Several bills before both the House and Senate would amend the IRS code to exclude the discharge of student loan debt from taxable income, eliminating the final gotcha on the forgiven amount at the end of an income-driven repayment term.

How the change will help the average borrower

Currently, the average college graduate has approximately $30,100 in student loan debt. According to the National Association of Colleges and Employers, the average starting salary for a college graduate is $50,556. If you have the average amount of debt and income, then this proposed change will not impact you because you are likely to repay your debt within the 20-25 year repayment term.

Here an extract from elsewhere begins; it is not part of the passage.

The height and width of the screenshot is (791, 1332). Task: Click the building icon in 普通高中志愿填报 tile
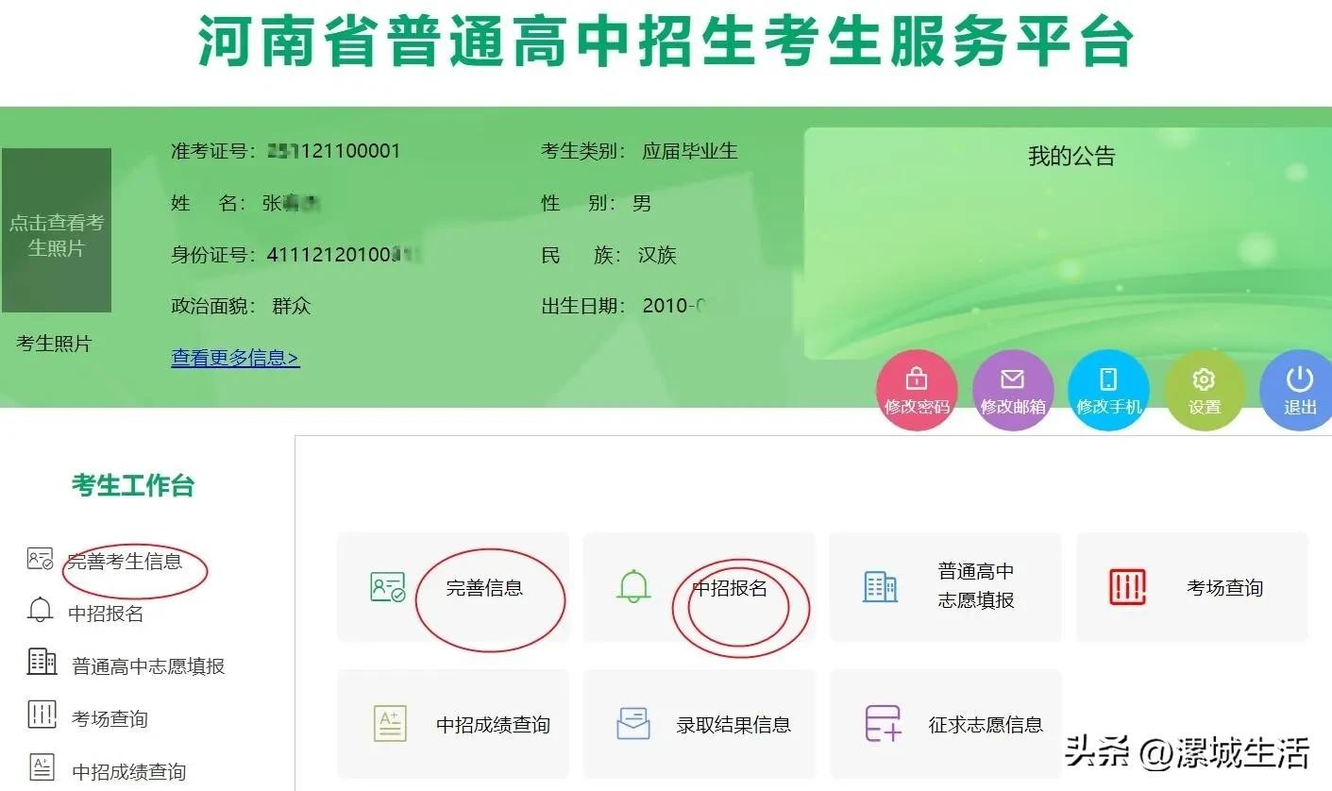pos(880,587)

For those who see a big difference between what they owe and the amount of income they make, this proposed change could result in tens of thousands of dollars in savings.

For example, in Birmingham, AL the average student loan balance per person is $60,184 while the average earnings are $39,868. If a borrower saw no increase in salary, the forgiven amount could result in a tax bill of $20,000-$30,000 dollars. The proposed bill would wipe that out.

Keep in mind that there is no way to predict your probable tax bill 20 or 25 years in the future. The amount of student loan debt you pay back between now and then, whether you remain eligible for an IBR plan for the entire time, and the tax bracket you fall into when the repayment period ends are all factors that affect the final balance and any tax consequences.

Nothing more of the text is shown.